Quantitative Finance with Splunk: 'Who Correlated My Asset'

Hi, everyone — this is my first Splunk Blogs post. Pretty cool! This may be a bit “out there” from a Splunk use case perspective, but I like to post about unique items I feel may be useful to here it goes.

Over the past 24 months or so, I have been studying investing/trading while also working to become more proficient with Splunk. I like to combine activities and gain momentum, so I decided stock market and economic data would be the perfect way to dig deeper into Splunk and hopefully improve my investing/trading. In the beginning, I only looked at it as a way to learn more about Splunk while using data that was interesting to me. However, as I dug in, I found that the Splunk ecosystem and world of quantitative finance have a lot of similarities. The primary ones being lots of data, Python and machine learning.

In the world of quantitative finance, Python is very widely used.

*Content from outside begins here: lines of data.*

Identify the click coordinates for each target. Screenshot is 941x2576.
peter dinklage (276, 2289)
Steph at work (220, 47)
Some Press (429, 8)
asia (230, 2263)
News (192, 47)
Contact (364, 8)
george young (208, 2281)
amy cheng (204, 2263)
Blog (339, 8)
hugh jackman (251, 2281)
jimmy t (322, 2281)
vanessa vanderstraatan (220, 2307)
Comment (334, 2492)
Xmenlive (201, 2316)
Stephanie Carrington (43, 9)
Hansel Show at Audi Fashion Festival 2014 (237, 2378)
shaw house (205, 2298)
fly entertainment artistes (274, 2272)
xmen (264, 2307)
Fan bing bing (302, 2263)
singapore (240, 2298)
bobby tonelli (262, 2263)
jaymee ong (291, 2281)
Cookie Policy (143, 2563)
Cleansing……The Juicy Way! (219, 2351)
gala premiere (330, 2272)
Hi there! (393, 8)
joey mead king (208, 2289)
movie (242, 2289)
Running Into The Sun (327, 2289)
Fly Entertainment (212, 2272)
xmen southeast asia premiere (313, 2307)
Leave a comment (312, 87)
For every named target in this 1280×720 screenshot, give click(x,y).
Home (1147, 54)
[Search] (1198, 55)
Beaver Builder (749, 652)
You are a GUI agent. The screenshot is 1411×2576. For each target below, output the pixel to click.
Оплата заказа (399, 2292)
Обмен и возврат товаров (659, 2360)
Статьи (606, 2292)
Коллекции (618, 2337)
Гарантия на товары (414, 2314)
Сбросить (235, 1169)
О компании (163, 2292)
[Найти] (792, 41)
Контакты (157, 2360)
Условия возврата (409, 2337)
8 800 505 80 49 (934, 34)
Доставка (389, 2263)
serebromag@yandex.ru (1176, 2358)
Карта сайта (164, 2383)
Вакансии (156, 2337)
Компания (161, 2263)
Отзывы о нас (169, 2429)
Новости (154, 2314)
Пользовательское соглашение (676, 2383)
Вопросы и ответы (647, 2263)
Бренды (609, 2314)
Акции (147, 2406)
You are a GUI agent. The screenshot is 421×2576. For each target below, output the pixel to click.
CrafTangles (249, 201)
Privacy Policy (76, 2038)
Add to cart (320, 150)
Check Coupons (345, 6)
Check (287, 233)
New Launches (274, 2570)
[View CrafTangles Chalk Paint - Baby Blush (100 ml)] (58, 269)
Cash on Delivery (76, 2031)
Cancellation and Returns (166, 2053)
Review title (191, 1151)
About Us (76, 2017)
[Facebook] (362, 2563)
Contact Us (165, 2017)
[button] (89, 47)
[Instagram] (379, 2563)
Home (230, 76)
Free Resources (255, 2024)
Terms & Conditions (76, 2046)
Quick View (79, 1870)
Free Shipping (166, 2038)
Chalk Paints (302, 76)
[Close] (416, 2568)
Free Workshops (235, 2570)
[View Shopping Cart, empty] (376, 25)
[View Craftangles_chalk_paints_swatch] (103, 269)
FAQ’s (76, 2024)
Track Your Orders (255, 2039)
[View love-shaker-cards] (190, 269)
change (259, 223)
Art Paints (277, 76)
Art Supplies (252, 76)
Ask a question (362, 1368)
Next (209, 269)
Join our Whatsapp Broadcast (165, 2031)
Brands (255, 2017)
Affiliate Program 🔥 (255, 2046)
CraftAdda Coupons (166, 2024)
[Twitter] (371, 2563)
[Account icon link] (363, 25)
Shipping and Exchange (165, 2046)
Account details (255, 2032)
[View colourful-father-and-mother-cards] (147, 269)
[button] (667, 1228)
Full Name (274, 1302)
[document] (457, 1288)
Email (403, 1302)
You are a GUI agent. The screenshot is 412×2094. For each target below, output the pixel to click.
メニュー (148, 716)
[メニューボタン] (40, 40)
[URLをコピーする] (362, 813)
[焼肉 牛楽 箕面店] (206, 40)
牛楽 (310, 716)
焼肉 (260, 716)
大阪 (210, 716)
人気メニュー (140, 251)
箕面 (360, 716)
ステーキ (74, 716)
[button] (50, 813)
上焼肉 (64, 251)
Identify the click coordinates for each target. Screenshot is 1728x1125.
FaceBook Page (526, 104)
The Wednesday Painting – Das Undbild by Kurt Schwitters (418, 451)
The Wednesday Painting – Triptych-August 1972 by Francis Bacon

In fact, Pandas, a commonly used Python library was created in a hedge fund. The Python libraries used in quantitative finance are substantially the same libraries provided in the Python for Scientific Computing Splunk App. Additionally, much of the financial and market data provided by free and pay sources is easily accessible via REST API. Splunk also provides the HTTP Event Collector (HEC), which is a very easy to use REST endpoint for sending data to Splunk. This makes it relatively easy to collect data from web API’s and send it to Splunk.

When starting to do trading research, I found there were various places to get market and economic data. Places like the Federal Reserve (FRED), the exchanges, the census, the bureau of economic analysis, etc. In the end I found I could get most of the core data I wanted from three places:

  • Federal Reserve Economic DataFRED is an economic data repository hosted and managed by the Federal Reserve Bank of St. Louis. 
  • Quandl: This is a data service that is now owned by NASDAQ and features many free and pay sources for market and economic data. There are various sources like this, but this I chose to start here as it fit my need and budget. 
  • GurufocusThis is a site with pay and free resources but offers some great fundamental data available via REST API to subscribers.

The sources are endless and only limited by your imagination, and your wallet, as some data is very expensive. The main data most people will start with is end of day stock quote data and fundamental financial data. This is exactly what I get from quandl and gurufocus, as well as the macroeconomic data from FRED. There are lots of ways to get data into Splunk, but my preference in this case was to use Python code and interact with the internet REST API’s, Splunk REST API’s and HEC. This allows me to have Python scripts control all of my data loads and configuration in Splunk. Splunk also provides an extensible app development platform, which can be used to build add-ons for data input. I will likely move my data load processes to this model in the future.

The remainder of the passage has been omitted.